Marvin (d'après "En finir avec Eddy Bellegueule") : pas vraiment un mauvais film ; il y a des passages réellement émouvants ; et pas mal de très bons acteurs. Dans le rôle titre, Finnegan Oldfield crève vraiment l'écran.
Cependant il y a quand même un gros problème (pas seulement politique, mais aussi esthétique) dans la représentation de la famille du héros. Le père est caricatural à un point que ce n'est pas possible : on le croirait sorti d'un sketch de Coluche. La première partie du film met vraiment très mal à l'aise.
En y repensant, j'ai l'impression que le malaise que provoque le film tient au fait que la richesse psychologique est inégalement distribuée selon les personnages. Et que cette caractéristique était déjà présente dans le livre, même si elle était masquée, ou légitimée, par le fait qu'il s'agissait d'un récit à la première personne. Or là, comme on voit tous les personnages en troisième personne, la différence de traitement n'en est que plus flagrante.
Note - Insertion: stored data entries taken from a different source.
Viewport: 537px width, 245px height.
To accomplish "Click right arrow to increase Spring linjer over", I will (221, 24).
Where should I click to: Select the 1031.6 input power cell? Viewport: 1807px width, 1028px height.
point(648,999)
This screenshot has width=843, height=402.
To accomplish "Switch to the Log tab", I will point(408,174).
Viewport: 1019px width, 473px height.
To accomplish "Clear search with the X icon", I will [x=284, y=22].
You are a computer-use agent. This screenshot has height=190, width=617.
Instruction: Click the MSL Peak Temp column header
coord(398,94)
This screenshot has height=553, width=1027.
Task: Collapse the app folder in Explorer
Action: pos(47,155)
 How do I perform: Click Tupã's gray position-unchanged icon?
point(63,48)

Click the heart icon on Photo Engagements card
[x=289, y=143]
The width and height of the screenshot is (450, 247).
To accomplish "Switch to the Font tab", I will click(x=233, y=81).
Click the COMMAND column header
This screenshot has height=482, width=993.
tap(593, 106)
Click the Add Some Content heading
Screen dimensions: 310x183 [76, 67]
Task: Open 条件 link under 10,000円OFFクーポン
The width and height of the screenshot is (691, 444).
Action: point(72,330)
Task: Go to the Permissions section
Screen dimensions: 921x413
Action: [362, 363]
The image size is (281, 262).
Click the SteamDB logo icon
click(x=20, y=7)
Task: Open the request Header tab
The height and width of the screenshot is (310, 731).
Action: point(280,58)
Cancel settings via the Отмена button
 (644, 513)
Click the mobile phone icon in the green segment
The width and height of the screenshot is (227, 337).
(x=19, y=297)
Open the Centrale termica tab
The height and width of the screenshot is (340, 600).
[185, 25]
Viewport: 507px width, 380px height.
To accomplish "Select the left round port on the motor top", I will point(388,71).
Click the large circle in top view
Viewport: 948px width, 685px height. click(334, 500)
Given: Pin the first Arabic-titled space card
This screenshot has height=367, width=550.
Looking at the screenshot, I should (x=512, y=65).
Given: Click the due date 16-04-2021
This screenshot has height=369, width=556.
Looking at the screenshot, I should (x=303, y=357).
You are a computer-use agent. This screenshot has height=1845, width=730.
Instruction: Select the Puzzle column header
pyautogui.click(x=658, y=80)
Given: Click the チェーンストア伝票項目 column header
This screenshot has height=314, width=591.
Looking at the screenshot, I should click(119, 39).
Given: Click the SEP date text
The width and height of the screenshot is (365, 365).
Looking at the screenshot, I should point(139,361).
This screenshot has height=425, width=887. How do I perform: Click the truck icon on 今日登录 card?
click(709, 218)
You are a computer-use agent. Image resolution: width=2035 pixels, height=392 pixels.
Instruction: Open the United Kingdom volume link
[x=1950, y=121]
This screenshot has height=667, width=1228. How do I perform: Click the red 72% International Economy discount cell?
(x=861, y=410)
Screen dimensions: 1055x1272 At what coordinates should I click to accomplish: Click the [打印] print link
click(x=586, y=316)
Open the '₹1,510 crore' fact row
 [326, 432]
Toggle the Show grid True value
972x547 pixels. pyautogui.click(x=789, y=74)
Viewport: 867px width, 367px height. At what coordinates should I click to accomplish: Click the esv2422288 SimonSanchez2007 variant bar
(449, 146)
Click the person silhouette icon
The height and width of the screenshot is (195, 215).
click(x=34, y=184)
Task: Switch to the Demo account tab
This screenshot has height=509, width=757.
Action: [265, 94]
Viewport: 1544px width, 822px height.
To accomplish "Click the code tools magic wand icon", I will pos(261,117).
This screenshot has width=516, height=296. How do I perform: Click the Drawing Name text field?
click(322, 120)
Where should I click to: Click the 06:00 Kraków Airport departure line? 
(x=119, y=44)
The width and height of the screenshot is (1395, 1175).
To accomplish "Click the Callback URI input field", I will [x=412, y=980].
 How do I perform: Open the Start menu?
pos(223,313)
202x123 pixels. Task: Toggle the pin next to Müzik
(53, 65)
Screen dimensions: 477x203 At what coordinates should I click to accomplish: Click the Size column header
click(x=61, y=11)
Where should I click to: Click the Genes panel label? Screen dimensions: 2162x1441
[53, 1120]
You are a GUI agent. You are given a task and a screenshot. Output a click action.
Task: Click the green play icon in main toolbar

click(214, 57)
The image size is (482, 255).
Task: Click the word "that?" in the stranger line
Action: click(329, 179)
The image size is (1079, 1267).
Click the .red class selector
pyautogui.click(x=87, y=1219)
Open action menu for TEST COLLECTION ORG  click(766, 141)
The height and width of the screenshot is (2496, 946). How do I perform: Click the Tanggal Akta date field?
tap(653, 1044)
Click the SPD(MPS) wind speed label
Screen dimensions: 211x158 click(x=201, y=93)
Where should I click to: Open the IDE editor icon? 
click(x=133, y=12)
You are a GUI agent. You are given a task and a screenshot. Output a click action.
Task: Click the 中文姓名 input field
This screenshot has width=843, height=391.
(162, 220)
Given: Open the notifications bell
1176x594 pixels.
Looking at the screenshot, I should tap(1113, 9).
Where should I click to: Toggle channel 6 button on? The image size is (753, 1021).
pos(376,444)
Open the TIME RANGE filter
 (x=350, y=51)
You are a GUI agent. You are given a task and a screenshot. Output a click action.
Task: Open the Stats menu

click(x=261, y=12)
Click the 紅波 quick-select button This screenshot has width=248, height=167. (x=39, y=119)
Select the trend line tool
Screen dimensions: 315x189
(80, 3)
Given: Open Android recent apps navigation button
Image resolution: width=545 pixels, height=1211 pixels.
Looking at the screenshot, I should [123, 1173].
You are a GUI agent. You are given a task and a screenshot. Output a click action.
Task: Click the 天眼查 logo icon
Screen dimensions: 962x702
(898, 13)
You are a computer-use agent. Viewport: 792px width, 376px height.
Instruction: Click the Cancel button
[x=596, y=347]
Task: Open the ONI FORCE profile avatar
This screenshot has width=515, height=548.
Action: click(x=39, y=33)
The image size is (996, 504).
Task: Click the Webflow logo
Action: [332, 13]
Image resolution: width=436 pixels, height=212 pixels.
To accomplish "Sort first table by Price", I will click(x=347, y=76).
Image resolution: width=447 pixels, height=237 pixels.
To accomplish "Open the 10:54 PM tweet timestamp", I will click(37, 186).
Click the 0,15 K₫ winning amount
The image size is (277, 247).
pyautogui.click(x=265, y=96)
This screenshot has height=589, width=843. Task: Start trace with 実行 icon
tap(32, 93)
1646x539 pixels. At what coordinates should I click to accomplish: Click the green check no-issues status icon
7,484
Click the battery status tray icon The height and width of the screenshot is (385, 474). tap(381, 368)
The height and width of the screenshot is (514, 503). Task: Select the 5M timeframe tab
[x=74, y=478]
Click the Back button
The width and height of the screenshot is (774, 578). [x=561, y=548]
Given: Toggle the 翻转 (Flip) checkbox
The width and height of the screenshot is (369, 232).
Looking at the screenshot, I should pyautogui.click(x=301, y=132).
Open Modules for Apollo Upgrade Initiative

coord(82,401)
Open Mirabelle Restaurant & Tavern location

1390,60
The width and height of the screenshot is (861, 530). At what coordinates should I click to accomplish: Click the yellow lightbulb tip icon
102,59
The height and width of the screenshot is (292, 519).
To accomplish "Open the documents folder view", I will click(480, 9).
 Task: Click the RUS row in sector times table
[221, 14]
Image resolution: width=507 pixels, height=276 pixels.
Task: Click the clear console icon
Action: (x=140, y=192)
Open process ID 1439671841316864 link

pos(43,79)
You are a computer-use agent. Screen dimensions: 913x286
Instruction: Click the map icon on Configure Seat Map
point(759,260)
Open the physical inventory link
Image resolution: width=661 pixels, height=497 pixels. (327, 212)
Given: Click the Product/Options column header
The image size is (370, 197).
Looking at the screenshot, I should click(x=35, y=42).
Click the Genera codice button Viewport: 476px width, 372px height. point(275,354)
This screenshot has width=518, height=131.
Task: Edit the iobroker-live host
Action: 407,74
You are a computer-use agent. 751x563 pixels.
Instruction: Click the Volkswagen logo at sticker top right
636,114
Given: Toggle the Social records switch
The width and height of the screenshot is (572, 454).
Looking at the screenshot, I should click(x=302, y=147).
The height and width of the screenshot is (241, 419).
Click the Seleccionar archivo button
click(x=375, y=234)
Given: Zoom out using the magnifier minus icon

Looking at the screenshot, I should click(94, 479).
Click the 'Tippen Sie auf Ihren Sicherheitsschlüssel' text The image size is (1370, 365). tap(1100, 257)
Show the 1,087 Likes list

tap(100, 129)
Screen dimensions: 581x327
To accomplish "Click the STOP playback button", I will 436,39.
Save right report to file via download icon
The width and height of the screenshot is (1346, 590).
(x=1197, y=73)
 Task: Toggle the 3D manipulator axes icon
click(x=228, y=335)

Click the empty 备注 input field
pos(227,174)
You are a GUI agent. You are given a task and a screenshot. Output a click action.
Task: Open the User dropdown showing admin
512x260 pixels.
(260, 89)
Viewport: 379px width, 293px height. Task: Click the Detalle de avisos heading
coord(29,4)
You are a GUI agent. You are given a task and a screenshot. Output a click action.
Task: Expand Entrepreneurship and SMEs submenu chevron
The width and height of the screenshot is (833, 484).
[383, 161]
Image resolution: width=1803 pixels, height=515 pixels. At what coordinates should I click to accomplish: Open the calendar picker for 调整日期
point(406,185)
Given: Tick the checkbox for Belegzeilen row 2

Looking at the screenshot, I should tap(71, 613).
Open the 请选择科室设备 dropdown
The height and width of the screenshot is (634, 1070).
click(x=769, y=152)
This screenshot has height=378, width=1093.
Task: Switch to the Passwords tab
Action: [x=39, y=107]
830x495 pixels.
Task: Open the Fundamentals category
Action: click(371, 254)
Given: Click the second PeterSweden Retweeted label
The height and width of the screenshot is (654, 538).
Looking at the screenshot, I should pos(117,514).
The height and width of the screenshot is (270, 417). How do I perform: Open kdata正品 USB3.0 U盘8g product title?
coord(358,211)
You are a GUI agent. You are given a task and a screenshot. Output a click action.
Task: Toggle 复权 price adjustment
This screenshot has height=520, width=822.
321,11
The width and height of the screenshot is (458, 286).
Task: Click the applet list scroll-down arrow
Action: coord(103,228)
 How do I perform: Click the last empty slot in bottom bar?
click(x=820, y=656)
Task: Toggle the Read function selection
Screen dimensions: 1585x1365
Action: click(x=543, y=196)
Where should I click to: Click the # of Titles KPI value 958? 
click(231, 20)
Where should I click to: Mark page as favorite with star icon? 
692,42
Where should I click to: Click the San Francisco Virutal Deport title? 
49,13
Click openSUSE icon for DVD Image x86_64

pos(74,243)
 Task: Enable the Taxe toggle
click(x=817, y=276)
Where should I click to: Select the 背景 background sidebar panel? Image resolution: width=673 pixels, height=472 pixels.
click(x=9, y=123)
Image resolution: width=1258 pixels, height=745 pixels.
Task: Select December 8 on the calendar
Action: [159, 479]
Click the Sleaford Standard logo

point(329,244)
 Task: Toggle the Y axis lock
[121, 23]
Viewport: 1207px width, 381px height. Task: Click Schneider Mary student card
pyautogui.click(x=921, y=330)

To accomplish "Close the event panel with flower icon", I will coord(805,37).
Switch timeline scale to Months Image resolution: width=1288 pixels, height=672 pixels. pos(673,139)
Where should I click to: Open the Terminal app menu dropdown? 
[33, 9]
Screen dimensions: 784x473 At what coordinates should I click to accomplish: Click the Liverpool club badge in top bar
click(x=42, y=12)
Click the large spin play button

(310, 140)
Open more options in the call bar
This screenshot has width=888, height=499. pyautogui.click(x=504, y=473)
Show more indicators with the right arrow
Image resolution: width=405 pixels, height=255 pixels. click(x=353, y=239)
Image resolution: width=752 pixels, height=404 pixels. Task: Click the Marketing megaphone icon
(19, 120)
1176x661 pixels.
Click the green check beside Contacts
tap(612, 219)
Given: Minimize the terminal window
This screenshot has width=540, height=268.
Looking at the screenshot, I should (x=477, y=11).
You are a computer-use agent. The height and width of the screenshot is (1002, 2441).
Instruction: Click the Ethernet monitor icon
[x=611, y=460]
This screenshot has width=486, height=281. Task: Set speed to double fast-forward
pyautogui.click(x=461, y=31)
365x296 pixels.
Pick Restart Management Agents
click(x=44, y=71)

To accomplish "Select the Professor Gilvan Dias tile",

Que ce soit dans le bouquin d'Edouard Louis ou dans le film, la famille du héros est absolument dépourvue de toute profondeur psychologique (ça s'infléchit un peu sur la fin, mais bon) ; le père, en particulier, n'a aucune intériorité. Alors que Marvin/Eddy, lui, en a une, mais aussi, dans le film, ses amis intellos artistes gays (Abel et Pierre). Le pire, c'est que l'absence de psychologie des prolos prend comme alibi la prétention sociologique de l'auteur (ou de la réalisatrice) : ce ne sont pas des personnages, ce sont des fonctions sociales... Donc l'affaire est pliée... Seuls Marvin/Eddy et ses amis gays parisiens intellos artistes peuvent accéder au statut de personnage... A ce compte-là, dans la représentation des différents milieux sociaux, les dés sont pipés dès le départ.